Stored items:
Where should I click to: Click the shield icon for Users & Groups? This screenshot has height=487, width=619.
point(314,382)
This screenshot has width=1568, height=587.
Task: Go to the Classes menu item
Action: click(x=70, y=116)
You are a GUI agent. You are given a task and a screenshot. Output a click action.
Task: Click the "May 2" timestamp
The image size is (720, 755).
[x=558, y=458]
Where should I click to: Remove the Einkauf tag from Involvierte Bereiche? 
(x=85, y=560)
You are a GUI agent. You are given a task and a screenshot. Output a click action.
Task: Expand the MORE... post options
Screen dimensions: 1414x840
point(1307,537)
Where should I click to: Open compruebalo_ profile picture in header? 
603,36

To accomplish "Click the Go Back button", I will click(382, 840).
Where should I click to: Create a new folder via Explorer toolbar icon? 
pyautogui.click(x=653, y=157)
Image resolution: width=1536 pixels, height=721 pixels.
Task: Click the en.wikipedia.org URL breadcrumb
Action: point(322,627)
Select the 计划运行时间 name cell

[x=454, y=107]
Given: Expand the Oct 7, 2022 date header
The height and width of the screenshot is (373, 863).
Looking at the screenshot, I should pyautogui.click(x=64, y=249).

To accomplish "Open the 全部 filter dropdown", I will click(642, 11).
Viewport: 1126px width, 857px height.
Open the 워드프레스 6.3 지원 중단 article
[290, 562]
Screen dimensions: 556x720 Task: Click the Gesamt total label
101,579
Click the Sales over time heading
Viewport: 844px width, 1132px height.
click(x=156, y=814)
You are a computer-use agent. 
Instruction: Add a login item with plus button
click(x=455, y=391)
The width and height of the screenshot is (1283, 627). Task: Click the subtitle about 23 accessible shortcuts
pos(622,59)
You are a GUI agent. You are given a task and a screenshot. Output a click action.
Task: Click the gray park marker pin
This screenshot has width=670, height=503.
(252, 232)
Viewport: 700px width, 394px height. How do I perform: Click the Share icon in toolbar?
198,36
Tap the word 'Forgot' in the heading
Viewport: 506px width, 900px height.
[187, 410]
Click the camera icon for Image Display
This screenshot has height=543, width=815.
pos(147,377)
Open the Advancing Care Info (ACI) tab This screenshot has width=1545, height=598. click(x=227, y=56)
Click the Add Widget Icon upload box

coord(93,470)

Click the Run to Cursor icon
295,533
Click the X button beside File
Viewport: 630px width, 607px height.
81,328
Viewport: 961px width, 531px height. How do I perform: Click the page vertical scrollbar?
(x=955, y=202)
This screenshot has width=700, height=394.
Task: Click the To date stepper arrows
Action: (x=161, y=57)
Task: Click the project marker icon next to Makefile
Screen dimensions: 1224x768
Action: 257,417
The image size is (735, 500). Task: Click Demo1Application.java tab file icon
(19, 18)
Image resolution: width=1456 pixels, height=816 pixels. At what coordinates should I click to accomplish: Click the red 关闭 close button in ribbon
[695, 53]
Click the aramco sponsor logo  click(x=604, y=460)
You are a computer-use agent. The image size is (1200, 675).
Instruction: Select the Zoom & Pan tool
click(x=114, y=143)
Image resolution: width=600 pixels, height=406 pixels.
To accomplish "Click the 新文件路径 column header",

*DIRECTIONS:*
Each line above that carries the string "heading" has to be returned.

*FINAL ANSWER:*
Click the Sales over time heading
Tap the word 'Forgot' in the heading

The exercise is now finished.